AS Hikam: Pengiriman TNI ke Libanon Tidak Efektif
Rabu, 09 Agu 2006 09:57 WIB
Jakarta - Kebrutalan militer Israel terhadap Palestina dan Libanon memicu Indonesia bersiap diri mengirimkan satu batalyon TNI ke Libanon sebagai bagian pasukan perdamaian di bawah payung Dewan Keamanan PBB. Namun sikap dan kebijakan tersebut seyogyanya tidak dilakukan secara gegabah. Harus dipertimbangkan, apakah pengiriman itu efektif atau tidak."Di tengah kondisi bangsa seperti ini, pemerintah seharusnya berhati-hati dalam mengeluarkan kebijakan. Jangan terburu-buru.
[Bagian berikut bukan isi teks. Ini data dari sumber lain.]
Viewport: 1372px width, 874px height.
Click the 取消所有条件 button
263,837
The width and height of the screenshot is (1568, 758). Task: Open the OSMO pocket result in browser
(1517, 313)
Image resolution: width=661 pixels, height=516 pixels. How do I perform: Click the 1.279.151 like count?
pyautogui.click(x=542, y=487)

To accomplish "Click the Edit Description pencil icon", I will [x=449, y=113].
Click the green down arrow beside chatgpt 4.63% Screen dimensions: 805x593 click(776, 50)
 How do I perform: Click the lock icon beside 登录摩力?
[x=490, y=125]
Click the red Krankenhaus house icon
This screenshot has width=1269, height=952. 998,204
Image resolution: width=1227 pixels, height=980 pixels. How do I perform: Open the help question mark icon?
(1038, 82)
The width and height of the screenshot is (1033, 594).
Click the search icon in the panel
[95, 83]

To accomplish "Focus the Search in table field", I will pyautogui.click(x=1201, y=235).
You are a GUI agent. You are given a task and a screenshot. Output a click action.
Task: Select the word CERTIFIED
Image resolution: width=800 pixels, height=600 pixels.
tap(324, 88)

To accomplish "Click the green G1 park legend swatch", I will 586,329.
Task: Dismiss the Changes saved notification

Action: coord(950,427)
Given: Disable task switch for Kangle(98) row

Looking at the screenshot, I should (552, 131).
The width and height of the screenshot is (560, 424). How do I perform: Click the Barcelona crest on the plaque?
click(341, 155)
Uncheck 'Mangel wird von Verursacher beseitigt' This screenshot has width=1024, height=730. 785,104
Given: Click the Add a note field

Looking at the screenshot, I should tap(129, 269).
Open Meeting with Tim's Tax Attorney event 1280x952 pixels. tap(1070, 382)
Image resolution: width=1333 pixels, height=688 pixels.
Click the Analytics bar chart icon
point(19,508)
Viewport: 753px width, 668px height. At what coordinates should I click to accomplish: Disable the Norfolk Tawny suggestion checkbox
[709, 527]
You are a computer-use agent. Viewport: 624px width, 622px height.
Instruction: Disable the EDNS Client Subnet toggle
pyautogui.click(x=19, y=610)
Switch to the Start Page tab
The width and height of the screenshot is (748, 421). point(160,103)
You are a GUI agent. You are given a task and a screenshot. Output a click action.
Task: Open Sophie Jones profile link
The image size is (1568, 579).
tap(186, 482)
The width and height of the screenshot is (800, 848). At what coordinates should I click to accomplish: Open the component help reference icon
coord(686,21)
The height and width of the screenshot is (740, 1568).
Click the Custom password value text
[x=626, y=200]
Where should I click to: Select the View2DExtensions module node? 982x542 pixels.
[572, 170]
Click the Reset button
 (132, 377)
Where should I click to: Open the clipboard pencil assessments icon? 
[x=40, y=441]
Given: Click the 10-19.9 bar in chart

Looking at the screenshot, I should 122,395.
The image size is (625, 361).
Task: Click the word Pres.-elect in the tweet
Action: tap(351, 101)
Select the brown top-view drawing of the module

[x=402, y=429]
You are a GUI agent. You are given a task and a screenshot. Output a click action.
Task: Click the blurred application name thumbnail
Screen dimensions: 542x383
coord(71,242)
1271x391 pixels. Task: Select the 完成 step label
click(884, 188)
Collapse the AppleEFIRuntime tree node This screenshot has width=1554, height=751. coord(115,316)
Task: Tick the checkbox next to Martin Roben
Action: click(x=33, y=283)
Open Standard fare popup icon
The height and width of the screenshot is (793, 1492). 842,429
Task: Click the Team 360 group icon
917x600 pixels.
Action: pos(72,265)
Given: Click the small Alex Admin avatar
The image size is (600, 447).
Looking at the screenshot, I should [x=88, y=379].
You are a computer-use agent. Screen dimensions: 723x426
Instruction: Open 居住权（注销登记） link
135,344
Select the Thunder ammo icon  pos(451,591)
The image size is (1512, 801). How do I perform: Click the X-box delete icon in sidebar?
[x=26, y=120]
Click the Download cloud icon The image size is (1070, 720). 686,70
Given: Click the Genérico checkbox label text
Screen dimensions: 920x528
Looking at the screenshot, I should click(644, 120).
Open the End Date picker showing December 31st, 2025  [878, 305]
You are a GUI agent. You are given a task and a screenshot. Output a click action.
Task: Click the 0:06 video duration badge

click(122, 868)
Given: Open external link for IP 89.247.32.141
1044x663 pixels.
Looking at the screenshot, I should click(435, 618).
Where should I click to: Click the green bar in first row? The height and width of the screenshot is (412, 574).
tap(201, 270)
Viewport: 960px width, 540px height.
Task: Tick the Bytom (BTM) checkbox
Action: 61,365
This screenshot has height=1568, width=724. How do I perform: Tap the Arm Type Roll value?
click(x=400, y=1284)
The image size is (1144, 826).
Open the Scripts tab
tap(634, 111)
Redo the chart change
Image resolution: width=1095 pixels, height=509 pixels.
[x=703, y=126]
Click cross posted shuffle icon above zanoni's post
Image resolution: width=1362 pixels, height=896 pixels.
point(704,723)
Justru malah akan tidak efektif," pendapat AS Hikam pada detikcom, Rabu (9/8/2006).Menurut Hikam, seharusnya yang dilakukan oleh pemerintah adalah meningkatkan komunikasi diplomatik dengan negara-negara dunia ketiga yang tergabung dalam OKI dan Gerakan Non-Blok untuk mendesak PBB dan Amerika Serikat turun tangan. "Kuncinya bukan di Israel, tapi justru di Amerika Serikat. Kalau AS dapat dipegang, maka Israel pun bisa dihentikan. AS tidak selamanya bersikap ignore," kata mantan peneliti LIPI ini.Oleh sebab itu, OKI dan Gerakan Non-Blok harus menjadi kekuatan untuk mendesak AS dan PBB. Inilah saatnya dunia ketiga menunjukkan kekuatan diplomatiknya.Pengiriman TNI ke Libanon, lanjut Hikam, sangat tidak efektif. Sebab sampai saat ini, PBB saja yang memiliki kewenangan belum memberikan kepastian terhadap Israel dan Libanon. Jadi akan sia-sia penggalangan pasukan yang dilakukan."Anggaran Rp 300 miliar tentu akan mempengaruhi budget TNI. Karena itu, sebaiknya SBY mempertimbangkan kembali kebijakan pengiriman pasukan ke Libanon," tandasnya.